There will be more bacon served soon.

This morning it occurs to me that in each day, I only know what I know for that day.

It may be that knowing and understanding are cumulative — we certainly seem to agree to that, in terms of how we build meaning in ourselves and in societies. 

Yet I only ever understand what I understand right now, in this moment; and things only acquire meaning now, even if that meaning is in a context that includes the now of past experience and the now of associative flow within the mind. (We all dwell forever in this now.)

I know that sounds a bit complicated. 

What I am getting at is that I start each day all over again, trying once again to start from a zero — awakening from sleep — and re-creating my being, myself, my day, my world, and everything that proceeds within me and outside of me for this day. 

That re-creation of self, although founded on what is already here, is nonetheless a task and a responsibility that has to be met every day. It’s true there is someone already here; it’s the same as when a baby is born, it comes into the world with something that is already there. Yet the responsibility always becomes one of now; and although now can discover itself through past experience and a reservoir of what is already known, it cannot trust those things to fully equip it with what is necessary for this moment.

So “I am” now; and I try to re-create myself in this day.

What is missing?

I don’t know how to love. 

I avoid love. I fear relationships with other people and I’m not honest. These are all true things about me. What is missing most, I see this morning, is a true devotion within this moment now to Christ’s admonition: “love one another as I have loved you.” I ought to be applying this daily, to my own parts first, and then to all those around me, using an effort to be positive. I don’t do that. There is a selfishness in me that is consumed by obsessions with my own welfare, my own opinions, my own anger. In now, I become responsible — obliged to respond — to go beyond that. The possibility of being positive and loving lies just one step past the selfishness in me, and yet I am not awake enough, aware enough, caring enough to take that one step.


I’m reminded of Gurdjieff’s discovery — as he recounted in “life is only real, then, when I am” — that despite his yogic powers, he was not present.
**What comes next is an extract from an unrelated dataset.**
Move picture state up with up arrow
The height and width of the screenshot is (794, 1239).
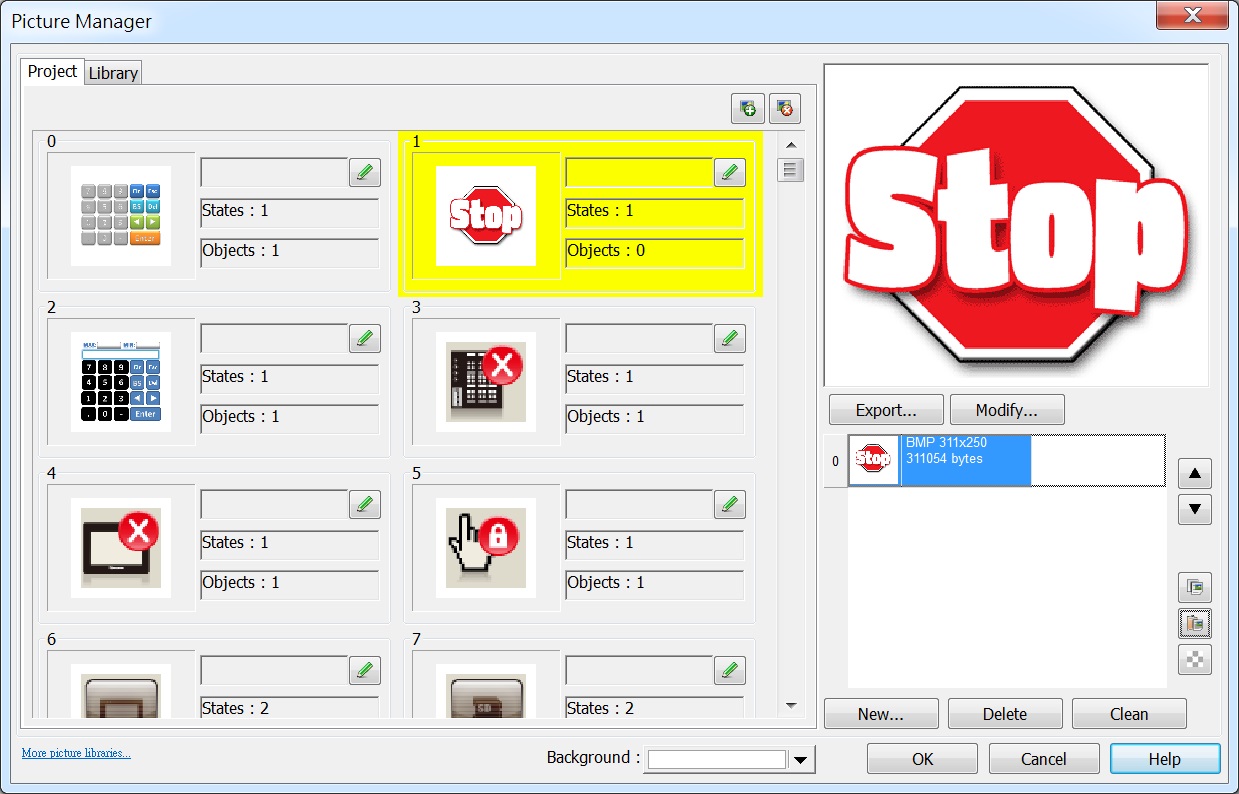coord(1194,474)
He could not remember himself, even though he spent a lifetime teaching people that this was necessary. 

Now, we can have arguments about what “remembering oneself” means; yet I feel certain that it has a great deal to do with what I am mentioning here — that is, the propensity to be self-aware enough to act from love and not selfishness. 

That is not something that comes naturally or easily to any of us, even Gurdjieff himself — it takes an effort to go against a descending force, a downward movement, that insists on its own interests rather than an objective love for others and for the good.
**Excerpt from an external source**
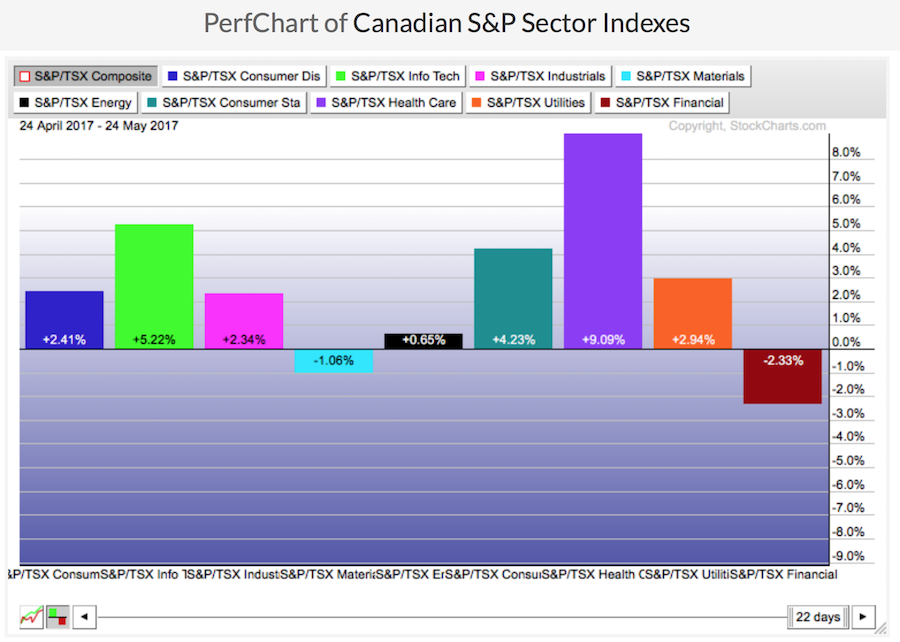Click the purple Health Care +9.09% bar
Viewport: 900px width, 642px height.
click(603, 240)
 When I read the quoted passage from Gurdjieff (at the above link) which I am well familiar with but, it turns out, don't quite understand — or at least I didn't — this morning, it occurred to me that many of the processes he describes here are nearly identical to processes taking place within me at this stage in my life. I wonder if he wrote it at the same age — in his early 60s? In any event, so much of it was familiar. 

This passage is, to me, incredibly touching, because it is here that he acknowledges his essential humanity and reminds us that we are all in this mess together.


Hosanna.



Lee van Laer is a Senior Editor at Parabola Magazine.

1 comment:

  1. Interesting as usual - however I suspect that G and many of his contemporary followers do not think we are in it together - they are elitists - as was his son. And G, altho he helped a lot of people during the war didn't really care who won - a kind of apoliticism - like not caring who wins the presidential elections. He was also quite happy to exploit people's gullibility (see 'The Material Question' in Meetings..)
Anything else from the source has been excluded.